[Records from a dataset]
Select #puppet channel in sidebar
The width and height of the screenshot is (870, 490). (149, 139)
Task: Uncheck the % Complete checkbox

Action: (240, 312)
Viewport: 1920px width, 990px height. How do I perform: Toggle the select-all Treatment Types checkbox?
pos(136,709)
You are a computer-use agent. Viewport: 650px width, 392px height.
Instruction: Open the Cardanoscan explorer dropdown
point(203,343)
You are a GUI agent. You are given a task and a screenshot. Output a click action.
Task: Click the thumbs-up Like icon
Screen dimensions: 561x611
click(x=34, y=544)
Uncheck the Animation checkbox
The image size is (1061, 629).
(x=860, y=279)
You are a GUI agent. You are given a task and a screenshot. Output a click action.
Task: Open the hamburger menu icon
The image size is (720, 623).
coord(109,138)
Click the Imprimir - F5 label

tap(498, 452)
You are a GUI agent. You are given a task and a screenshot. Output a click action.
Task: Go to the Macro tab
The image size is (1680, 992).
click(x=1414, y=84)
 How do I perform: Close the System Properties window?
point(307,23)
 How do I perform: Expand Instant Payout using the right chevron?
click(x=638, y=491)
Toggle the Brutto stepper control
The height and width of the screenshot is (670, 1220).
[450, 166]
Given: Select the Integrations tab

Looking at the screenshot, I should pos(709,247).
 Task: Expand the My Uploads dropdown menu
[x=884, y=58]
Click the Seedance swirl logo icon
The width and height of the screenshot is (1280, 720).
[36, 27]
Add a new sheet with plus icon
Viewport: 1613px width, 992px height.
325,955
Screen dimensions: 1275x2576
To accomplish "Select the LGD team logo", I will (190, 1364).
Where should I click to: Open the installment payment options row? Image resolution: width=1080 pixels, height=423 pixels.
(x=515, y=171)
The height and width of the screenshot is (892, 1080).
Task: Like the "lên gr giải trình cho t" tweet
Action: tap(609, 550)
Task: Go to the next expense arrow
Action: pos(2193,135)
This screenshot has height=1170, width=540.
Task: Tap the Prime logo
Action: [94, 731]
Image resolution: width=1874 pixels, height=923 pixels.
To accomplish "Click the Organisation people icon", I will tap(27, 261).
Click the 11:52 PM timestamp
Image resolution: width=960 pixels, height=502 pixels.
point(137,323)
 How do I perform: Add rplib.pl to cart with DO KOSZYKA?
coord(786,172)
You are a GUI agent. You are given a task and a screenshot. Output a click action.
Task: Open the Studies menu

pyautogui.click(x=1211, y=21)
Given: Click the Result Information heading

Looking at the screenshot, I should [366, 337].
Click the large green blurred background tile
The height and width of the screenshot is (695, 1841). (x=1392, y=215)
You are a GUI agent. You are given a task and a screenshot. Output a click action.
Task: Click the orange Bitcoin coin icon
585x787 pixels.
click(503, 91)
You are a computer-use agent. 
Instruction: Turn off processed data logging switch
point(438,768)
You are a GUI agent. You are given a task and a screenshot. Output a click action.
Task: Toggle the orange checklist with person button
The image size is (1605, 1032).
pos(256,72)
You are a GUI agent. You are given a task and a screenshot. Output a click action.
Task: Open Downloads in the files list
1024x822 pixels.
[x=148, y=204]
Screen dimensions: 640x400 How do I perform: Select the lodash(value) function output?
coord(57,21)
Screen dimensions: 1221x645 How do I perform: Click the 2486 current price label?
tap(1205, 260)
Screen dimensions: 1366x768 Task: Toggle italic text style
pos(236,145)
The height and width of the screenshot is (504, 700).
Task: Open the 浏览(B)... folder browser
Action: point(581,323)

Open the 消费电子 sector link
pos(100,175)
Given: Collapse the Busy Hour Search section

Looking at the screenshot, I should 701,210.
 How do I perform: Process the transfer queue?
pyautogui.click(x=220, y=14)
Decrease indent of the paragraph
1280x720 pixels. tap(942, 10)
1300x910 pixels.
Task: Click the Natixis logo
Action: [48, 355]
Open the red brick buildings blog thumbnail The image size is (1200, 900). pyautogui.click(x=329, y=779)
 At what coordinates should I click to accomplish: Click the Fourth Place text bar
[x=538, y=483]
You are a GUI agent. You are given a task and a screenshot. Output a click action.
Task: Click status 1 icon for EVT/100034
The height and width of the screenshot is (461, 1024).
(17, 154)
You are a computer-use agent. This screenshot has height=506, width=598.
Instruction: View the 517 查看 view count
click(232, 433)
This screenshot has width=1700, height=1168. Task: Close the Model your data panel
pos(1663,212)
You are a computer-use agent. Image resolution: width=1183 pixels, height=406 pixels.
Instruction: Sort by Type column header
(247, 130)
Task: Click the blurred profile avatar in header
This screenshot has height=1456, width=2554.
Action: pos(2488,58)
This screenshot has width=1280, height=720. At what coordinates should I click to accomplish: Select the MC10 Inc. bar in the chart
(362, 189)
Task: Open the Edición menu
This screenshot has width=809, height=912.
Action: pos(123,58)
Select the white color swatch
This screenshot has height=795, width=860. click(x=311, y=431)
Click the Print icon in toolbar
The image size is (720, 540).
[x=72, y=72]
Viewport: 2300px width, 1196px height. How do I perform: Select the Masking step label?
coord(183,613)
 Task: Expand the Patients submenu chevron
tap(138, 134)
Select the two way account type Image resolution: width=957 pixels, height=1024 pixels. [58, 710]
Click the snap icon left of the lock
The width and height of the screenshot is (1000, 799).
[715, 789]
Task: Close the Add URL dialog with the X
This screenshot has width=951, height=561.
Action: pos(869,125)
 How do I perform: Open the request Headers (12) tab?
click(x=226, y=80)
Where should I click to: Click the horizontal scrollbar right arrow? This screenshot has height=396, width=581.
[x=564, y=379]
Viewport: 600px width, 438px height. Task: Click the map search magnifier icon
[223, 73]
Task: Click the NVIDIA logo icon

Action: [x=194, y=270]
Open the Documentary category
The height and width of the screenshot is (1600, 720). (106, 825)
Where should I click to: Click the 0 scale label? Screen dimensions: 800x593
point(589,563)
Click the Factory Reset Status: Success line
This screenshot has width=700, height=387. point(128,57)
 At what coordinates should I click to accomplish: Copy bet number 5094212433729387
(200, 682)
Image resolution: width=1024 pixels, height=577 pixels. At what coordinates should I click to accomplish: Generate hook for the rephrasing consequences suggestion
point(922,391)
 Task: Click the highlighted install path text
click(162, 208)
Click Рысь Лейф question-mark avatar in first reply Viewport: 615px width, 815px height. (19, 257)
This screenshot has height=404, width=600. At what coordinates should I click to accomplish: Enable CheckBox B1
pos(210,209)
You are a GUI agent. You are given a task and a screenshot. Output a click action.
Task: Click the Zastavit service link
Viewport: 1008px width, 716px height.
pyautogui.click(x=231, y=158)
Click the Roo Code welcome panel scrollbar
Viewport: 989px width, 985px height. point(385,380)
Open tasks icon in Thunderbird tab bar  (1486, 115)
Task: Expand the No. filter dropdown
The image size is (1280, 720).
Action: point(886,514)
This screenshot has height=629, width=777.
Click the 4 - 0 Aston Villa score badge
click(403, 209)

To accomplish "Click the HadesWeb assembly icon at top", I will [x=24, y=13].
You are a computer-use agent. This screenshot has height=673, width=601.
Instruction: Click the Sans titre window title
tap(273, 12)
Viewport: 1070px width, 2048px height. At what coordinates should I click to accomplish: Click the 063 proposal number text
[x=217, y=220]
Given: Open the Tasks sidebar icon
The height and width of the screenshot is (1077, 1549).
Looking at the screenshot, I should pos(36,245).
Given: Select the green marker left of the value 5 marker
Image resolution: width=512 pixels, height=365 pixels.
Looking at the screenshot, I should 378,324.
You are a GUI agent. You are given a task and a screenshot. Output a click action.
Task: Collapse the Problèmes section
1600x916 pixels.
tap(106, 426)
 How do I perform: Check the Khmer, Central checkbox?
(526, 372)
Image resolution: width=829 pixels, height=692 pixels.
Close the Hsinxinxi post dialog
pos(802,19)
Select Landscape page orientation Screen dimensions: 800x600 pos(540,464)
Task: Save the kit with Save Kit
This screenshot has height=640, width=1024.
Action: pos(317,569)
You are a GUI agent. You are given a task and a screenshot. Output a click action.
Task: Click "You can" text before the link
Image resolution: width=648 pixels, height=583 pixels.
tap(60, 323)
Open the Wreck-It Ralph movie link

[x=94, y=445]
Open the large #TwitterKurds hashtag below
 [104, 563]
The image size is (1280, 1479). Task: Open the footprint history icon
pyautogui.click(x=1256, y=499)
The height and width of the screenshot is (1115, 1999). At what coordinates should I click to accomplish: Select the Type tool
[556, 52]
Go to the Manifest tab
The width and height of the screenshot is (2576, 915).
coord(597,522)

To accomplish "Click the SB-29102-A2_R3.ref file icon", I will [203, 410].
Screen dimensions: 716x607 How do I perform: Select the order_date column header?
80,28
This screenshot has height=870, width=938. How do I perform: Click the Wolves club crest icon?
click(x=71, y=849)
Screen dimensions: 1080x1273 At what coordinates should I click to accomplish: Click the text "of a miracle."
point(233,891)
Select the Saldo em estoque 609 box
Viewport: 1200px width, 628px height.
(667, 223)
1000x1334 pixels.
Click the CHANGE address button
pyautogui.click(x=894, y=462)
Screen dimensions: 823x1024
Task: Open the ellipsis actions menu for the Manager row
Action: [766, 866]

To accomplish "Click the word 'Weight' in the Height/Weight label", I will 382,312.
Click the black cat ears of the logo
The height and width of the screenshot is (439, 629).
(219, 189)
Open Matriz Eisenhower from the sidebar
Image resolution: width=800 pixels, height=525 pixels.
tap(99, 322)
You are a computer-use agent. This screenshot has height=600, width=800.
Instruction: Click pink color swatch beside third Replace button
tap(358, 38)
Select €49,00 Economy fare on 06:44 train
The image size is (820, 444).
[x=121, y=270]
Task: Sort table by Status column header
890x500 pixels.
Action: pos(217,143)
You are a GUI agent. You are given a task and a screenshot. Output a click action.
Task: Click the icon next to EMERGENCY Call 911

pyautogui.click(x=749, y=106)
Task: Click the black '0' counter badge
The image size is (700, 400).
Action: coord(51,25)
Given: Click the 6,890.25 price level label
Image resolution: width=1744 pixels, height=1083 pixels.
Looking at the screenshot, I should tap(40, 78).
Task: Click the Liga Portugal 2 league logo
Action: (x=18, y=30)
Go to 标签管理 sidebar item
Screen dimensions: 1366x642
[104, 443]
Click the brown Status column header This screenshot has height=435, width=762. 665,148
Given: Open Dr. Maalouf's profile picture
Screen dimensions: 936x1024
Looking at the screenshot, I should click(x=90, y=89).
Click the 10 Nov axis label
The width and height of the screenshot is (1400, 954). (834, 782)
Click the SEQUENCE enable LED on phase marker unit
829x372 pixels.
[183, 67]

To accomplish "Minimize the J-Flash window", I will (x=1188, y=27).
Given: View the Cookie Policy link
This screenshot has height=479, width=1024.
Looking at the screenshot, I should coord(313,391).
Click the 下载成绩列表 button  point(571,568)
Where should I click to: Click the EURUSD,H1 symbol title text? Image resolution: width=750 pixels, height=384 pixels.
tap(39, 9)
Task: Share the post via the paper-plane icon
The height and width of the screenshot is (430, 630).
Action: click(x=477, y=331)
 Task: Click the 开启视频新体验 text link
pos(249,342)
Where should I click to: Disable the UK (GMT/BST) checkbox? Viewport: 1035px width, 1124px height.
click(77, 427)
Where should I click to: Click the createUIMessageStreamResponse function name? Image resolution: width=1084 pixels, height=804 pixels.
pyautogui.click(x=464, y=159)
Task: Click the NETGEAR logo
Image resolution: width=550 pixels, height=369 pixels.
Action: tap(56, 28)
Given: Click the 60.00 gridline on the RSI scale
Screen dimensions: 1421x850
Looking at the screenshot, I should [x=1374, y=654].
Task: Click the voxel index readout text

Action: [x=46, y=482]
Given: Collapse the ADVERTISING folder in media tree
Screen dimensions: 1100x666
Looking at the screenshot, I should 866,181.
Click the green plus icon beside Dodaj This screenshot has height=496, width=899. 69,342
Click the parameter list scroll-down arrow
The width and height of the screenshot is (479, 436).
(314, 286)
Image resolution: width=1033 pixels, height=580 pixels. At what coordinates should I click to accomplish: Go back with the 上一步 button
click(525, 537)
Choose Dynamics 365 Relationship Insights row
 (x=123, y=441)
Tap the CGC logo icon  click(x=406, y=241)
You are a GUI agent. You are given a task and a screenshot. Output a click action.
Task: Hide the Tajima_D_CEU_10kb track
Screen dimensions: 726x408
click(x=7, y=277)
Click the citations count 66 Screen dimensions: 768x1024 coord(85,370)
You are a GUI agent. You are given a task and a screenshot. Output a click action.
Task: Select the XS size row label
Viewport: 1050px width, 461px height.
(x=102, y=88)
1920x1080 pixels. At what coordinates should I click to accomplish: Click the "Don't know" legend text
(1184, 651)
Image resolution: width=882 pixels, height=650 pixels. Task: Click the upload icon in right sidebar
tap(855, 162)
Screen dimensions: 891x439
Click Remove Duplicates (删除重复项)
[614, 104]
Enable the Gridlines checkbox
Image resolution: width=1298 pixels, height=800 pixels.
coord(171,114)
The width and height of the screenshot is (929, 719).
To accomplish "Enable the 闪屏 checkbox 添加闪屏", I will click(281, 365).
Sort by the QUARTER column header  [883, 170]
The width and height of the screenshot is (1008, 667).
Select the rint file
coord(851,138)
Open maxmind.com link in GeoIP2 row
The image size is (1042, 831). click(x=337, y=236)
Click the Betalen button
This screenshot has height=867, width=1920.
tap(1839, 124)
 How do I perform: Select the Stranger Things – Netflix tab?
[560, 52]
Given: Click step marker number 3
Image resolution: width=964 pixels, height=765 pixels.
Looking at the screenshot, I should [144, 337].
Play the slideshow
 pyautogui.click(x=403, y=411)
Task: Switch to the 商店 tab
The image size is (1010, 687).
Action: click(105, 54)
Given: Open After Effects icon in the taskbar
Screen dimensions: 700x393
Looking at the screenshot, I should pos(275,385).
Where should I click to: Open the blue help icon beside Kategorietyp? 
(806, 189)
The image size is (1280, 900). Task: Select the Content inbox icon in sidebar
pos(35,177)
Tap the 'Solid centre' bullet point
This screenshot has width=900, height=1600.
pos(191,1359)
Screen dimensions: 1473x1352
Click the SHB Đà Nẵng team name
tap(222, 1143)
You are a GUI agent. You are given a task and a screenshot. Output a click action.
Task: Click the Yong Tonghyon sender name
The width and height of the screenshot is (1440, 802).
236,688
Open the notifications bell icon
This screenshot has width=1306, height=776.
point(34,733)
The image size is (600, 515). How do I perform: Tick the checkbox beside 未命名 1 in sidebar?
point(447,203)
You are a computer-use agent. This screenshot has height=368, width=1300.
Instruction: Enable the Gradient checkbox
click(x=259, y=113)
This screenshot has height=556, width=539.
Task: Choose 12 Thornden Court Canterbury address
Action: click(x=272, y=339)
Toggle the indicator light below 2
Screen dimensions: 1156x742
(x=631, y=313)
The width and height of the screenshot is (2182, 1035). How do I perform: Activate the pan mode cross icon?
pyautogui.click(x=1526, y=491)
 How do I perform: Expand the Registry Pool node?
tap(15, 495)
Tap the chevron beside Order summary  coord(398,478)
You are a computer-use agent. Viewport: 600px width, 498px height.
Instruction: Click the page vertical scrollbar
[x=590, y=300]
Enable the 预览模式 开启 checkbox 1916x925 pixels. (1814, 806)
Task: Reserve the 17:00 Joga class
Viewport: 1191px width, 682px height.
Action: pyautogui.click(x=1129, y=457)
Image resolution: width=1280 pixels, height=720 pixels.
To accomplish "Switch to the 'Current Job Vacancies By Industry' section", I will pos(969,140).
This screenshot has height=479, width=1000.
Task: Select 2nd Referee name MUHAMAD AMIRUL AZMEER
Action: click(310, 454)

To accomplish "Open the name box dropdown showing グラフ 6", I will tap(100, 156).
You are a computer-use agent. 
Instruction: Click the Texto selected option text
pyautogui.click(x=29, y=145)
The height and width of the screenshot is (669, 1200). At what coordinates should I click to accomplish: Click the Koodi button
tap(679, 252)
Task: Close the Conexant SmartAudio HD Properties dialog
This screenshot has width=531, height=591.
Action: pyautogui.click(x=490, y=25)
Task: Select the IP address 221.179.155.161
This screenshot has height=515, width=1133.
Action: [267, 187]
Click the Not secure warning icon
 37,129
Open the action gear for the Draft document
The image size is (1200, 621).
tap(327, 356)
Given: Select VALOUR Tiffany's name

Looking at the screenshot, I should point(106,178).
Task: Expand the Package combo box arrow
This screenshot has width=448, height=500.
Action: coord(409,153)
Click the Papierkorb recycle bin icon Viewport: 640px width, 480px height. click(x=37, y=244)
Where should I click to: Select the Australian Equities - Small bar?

◆ WORK TO COMPLETE:
Copy the records above exactly, beginning at the line that contains "Image resolution: width=964" and stopping after the line that contains "Given: Open After Effects icon in the taskbar".

◆ ANSWER BOX:
Image resolution: width=964 pixels, height=765 pixels.
Looking at the screenshot, I should [144, 337].
Play the slideshow
 pyautogui.click(x=403, y=411)
Task: Switch to the 商店 tab
The image size is (1010, 687).
Action: click(105, 54)
Given: Open After Effects icon in the taskbar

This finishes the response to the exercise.